Shirley M. Hufstedler, the first woman to serve on the nation’s largest federal appeals court and first Secretary of Education, has died at the age of 90 near her Los Angeles home.
Hufstedler was appointed to the 9th U.S. Circuit Court of Appeals in 1968 by President Lyndon Johnson and became only the second woman appointed to any federal appeals court since the founding of the courts in 1789 and the first on the 9th Circuit.
She served for 11 years.
Hufstedler died March 30 at a hospital near her home of Flint Ridge, a suburb of Los Angeles, according to a statement from the appeals court. Her husband Seth and son Steve were with her, the court said.
“Shirley was brilliant, incisive, and talked a mile a minute,” said Judge Mary Schroeder, who served as the court’s first woman chief judge after her appointment by President Jimmy Carter. Schroeder said Hufstedler, as the first woman on the court, “was the center of much attention, including a mention in the New Yorker that featured a description of the dress she was wearing.”
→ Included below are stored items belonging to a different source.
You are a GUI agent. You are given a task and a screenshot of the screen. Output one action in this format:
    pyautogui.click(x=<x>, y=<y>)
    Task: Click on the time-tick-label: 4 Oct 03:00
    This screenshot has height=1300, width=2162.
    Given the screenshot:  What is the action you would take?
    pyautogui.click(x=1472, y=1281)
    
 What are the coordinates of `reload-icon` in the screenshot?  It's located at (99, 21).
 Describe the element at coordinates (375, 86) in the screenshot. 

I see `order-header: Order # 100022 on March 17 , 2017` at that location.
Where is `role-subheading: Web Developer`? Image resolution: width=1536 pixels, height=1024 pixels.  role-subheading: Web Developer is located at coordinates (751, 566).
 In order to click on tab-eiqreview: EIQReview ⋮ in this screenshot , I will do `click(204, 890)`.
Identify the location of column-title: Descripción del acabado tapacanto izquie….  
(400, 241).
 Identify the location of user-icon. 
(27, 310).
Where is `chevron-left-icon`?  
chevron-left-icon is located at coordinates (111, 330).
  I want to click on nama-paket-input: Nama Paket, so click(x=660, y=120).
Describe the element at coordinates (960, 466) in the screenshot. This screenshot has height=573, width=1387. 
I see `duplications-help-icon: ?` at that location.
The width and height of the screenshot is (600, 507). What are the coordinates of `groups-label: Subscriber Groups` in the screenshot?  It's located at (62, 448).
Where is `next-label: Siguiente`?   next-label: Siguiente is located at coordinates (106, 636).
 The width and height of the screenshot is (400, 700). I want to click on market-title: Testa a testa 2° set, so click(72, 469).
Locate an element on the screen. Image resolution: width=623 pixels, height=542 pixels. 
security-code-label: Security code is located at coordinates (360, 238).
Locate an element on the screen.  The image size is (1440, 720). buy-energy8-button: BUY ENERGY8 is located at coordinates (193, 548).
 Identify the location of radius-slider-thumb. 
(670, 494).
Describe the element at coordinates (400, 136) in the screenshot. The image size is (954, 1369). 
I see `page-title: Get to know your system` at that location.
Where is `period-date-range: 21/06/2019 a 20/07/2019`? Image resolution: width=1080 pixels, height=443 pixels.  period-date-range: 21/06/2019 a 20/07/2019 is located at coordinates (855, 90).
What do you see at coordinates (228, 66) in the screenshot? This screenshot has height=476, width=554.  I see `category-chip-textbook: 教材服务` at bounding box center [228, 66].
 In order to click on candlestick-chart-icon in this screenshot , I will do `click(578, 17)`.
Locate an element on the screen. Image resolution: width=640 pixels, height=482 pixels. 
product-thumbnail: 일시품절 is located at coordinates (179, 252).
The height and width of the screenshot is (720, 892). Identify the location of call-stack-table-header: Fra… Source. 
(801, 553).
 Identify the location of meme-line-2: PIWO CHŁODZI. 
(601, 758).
She left the bench in 1979 to accept an appointment by President Carter to the newly created cabinet post of U.S. Secretary of Education.
There was speculation at the time that Carter might nominate her to the U.S. Supreme Court, but the Iran hostage crisis intervened and Carter was voted out of office in 1980, ushering in President Ronald Reagan. She returned to private life in 1981 and became a visiting professor or guest lecturer at a number of law schools.
She also became active in international affairs, serving as a delegate from the Lawyers Alliance for Nuclear Arms Control, which involved negotiating nuclear arms agreements with the Soviet Union for nine years.
During her tenure on the court she wrote numerous notable decisions. Her best known may be a dissent, however, in a 1974 case. The majority found in Lau v. Nichols, that the San Francisco school system’s failure to provide language services for non-English speaking Chinese immigrants did not violate the Fourteenth Amendment’s equal protection guarantees.
Hufstedler wrote “these children are more isolated from equal education opportunity than were those physically segregated blacks” in Brown v. Board of Education. The U.S. Supreme Court sided with Hufstedler and unanimously reversed the majority decision in 1974.
In 1971 she wrote a First Amendment decision in Dietemann v. Time, Inc. holding Life Magazine reporters liable for trespass after they entered the office of a private home and without consent photographed and recorded the occupant talking with other people. She said the First Amendment has “never been construed to accord newsmen immunity from torts or crimes committed during the course of news gathering.”
She was born in Denver and received her law degree from Stanford Law School in 1949, graduating at the top of her law class. Despite her achievement no law firms would hire a woman lawyer so she began a one-woman practice in 1951. In 1960, she was named a special assistant to California Attorney General Edmund “Pat” Brown.